* _TASK INSTRUCTIONS_
When counting, include every line of the data that holds "computer", then state the total alone.

☆ ☆ ☆ ☆ ☆

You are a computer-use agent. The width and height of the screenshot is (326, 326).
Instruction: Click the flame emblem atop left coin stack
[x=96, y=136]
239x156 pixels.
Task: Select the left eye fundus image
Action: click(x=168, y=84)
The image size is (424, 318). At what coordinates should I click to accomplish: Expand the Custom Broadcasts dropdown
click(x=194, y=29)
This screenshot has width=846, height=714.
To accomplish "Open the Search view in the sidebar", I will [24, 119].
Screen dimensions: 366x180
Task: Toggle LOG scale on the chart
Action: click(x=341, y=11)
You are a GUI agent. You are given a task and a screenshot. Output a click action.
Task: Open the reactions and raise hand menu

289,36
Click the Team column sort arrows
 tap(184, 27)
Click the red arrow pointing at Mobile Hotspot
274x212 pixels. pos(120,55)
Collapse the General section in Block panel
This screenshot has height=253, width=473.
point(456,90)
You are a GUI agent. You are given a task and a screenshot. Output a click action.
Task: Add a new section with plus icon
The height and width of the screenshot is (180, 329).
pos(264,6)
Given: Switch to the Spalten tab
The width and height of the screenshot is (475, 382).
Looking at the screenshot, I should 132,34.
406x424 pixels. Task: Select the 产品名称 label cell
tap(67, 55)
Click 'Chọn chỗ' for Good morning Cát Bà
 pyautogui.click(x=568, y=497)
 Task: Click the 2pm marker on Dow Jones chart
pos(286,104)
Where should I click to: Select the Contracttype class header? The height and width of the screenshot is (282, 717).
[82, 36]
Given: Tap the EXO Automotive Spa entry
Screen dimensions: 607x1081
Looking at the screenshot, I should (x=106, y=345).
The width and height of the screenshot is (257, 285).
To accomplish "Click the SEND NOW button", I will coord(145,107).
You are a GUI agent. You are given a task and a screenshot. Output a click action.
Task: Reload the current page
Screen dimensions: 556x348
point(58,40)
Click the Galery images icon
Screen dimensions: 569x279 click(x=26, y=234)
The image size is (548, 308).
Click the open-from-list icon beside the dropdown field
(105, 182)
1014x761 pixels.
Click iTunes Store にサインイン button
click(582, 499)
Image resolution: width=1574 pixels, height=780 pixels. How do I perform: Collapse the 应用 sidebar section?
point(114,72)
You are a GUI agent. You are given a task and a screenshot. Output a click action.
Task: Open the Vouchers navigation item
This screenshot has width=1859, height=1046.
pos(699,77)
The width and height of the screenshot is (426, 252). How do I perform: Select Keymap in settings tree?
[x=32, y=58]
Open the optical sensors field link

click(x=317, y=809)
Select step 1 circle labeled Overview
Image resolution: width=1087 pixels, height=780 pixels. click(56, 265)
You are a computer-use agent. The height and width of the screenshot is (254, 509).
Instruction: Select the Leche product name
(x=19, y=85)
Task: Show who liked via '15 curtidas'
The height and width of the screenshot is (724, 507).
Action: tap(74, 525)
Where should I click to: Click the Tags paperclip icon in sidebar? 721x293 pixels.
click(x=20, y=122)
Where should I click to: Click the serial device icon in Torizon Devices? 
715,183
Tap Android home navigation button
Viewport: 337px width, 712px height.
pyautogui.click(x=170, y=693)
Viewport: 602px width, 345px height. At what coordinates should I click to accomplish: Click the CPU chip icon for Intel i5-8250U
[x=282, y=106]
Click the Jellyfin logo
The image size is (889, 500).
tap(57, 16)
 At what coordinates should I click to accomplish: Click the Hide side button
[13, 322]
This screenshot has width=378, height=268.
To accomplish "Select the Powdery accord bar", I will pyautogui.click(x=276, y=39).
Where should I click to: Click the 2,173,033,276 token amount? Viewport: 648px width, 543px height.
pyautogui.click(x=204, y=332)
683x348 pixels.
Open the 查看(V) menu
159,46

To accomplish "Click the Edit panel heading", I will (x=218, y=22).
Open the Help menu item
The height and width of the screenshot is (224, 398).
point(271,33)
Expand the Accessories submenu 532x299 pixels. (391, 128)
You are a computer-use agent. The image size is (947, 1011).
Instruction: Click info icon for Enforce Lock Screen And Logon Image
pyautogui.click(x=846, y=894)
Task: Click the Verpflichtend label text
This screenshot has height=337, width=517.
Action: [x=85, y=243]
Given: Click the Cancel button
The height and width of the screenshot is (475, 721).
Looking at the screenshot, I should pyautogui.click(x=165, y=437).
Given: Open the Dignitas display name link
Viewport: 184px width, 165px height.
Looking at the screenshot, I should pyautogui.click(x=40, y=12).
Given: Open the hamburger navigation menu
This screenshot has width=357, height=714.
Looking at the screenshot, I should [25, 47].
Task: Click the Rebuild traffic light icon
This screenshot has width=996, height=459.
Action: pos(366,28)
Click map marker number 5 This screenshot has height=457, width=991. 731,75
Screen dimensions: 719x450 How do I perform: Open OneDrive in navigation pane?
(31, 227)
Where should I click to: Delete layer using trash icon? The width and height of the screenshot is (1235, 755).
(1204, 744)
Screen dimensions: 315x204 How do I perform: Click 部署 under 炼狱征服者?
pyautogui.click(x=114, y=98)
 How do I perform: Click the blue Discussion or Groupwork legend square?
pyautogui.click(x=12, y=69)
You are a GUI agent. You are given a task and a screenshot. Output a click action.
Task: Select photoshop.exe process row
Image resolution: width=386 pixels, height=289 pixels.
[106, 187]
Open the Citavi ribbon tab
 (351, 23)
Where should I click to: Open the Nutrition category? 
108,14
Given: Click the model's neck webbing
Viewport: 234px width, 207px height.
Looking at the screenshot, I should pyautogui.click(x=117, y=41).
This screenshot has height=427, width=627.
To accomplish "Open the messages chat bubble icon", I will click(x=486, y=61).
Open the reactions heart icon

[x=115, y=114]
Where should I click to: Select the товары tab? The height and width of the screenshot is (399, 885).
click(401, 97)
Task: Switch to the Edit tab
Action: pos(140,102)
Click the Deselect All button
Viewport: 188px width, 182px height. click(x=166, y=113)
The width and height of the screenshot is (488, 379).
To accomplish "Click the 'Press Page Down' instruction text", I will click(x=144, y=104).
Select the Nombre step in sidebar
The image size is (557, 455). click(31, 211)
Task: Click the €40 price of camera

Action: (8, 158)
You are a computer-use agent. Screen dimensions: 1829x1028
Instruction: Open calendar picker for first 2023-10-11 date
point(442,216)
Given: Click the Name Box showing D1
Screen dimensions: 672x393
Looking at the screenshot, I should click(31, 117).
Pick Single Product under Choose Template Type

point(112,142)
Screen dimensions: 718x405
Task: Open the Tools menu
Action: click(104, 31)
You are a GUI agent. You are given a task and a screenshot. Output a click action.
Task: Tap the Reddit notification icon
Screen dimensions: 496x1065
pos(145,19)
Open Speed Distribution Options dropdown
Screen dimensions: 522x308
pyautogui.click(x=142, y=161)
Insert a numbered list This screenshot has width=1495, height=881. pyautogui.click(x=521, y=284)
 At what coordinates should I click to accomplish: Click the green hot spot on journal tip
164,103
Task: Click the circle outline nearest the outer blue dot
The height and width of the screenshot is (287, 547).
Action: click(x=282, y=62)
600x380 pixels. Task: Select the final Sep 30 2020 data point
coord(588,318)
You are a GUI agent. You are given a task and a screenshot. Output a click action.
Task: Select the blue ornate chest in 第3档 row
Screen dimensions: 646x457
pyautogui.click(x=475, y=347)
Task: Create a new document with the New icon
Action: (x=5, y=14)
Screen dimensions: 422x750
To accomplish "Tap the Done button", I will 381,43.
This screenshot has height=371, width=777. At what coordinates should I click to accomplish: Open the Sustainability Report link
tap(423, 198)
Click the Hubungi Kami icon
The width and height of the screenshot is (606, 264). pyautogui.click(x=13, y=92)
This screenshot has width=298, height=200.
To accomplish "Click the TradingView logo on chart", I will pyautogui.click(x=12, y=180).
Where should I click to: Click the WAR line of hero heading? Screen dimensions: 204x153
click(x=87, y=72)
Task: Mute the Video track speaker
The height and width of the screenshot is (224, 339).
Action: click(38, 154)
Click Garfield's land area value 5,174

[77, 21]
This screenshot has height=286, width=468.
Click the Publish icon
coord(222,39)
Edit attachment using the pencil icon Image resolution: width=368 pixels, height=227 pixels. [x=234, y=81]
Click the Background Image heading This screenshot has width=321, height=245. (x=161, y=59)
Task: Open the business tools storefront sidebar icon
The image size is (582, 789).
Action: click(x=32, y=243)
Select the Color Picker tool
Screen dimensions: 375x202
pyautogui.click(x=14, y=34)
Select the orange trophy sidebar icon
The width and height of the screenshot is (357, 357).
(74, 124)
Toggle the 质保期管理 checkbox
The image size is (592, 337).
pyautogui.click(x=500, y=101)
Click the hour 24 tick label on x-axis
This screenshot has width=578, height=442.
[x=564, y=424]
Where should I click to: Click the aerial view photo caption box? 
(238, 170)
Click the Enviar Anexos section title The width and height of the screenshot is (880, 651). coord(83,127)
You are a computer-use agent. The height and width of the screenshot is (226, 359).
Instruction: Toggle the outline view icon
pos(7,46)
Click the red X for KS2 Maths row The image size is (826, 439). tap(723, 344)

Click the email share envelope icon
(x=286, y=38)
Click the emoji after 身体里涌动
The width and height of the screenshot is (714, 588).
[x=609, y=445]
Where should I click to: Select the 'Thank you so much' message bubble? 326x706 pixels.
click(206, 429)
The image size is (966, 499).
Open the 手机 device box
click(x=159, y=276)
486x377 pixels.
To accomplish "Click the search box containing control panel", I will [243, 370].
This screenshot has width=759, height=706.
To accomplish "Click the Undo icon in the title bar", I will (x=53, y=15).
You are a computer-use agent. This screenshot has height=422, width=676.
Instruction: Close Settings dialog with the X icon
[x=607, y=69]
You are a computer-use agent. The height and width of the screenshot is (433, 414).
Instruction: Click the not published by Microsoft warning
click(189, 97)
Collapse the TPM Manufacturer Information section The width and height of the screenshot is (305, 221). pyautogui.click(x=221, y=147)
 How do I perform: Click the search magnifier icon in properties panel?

☆ ☆ ☆ ☆ ☆

* _TASK RESPONSE_
7